The most under-covered political movement in the United States—and there are a lot of under-covered political movements in the United States—is the broad-based national campaign to enact a constitutional amendment to overturn the Supreme Court rulings that ushered in a new era of big-money politics.
On the eve of the nation’s Fourth of July celebrations, Oregon became the sixteenth state to formally call for an amendment. With bipartisan support, the state House and Senate requested that Congress take necessary steps to re-establish the basic American premise that “money is property and not speech, and [that] the Congress of the United States, state legislatures and local legislative bodies should have the authority to regulate political contributions and expenditures…”
Oregon is the fifth state to make the call for corporate accountability in three months, making 2013 a banner year for a movement that began with little attention and little in the way of institutional support after the US Supreme Court’s 2010 ruling, in the case of Citizens United v. Federal Election Commission, that corporations could spend as freely as they like to buy favorable election results.
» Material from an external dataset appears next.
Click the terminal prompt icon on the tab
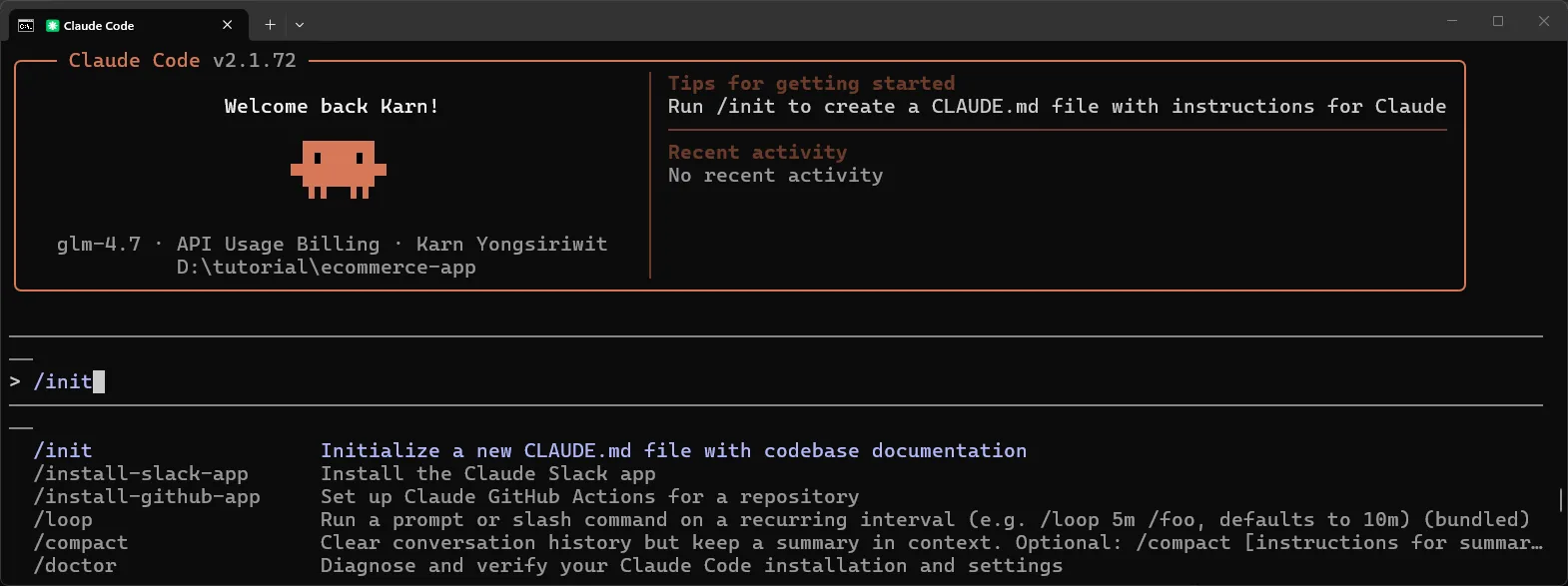1568x586 pixels. tap(24, 25)
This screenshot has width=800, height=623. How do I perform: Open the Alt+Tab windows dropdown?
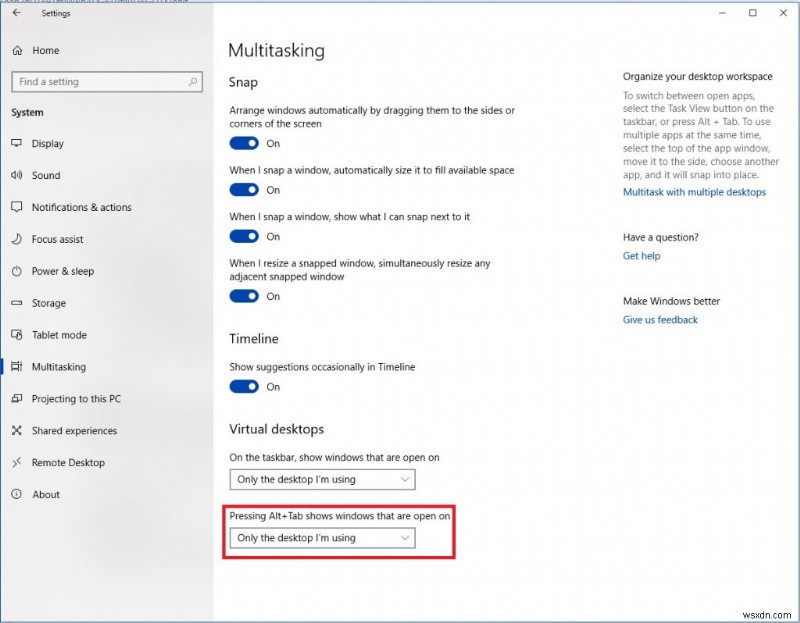322,537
Support for an amendment now stretches from coast to coast, with backing (in the form of legislative resolutions or statewide referendum results) from California, Colorado, Connecticut, Delaware, Hawaii, Illinois, Maine, Maryland, Massachusetts, Montana New Jersey, New Mexico, Oregon, Rhode Island, Vermont and West Virginia. The District of Columbia is also supportive of the move to amend, as are roughly 500 municipalities, from Liberty, Maine, to Los Angeles, California—where 77 percent of voters backed a May referendum instructing elected representatives to seek an amendment establishing that “there should be limits on political campaign spending and that corporations should not have the constitutional rights of human beings.”
“Why does it matter how many states call for an amendment? Ultimately, an amendment will have to be ratified by three-fourths of the states. That’s thirty-eight. Four more and we’re halfway there,” says Rob Weissman, the president of Public Citizen, which is working with a burgeoning Corporate Reform Coalition of more than seventy groups nationwide. “But before that, an amendment must be passed by a two-thirds vote in both chambers of the US Congress. And one of the most effective ways to show a state’s representatives and senators in Washington, DC, that there is popular demand for an amendment is to pass a resolution back home.”
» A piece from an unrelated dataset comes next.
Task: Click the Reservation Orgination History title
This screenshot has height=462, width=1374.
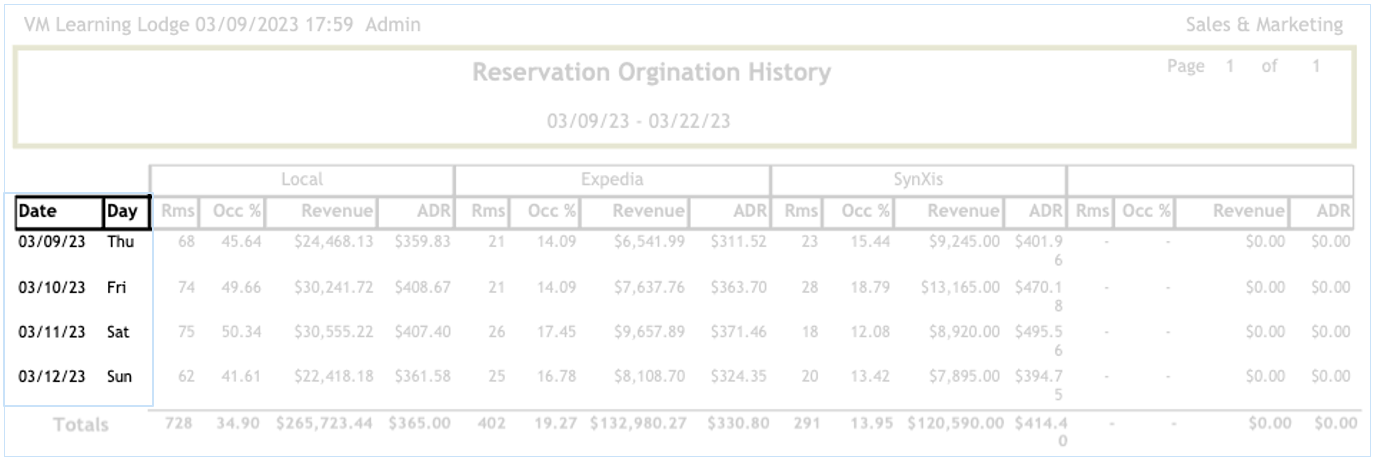Action: click(x=651, y=73)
The successful work by national groups such as Public Citizen, Common Cause, Free Speech for People and Move to Amend, in conjunction with grassroots coalitions that are now active from northern Alaska to the tip of the Florida Keys, is far more dramatic than most of the initiatives you’ll see from the Democratic or Republican parties—which don’t do much but fund-raise—and various and sundry groupings on the right and left. Yet, for the most part, news of reform victories are afforded scant attention even from supposedly sympathetic media.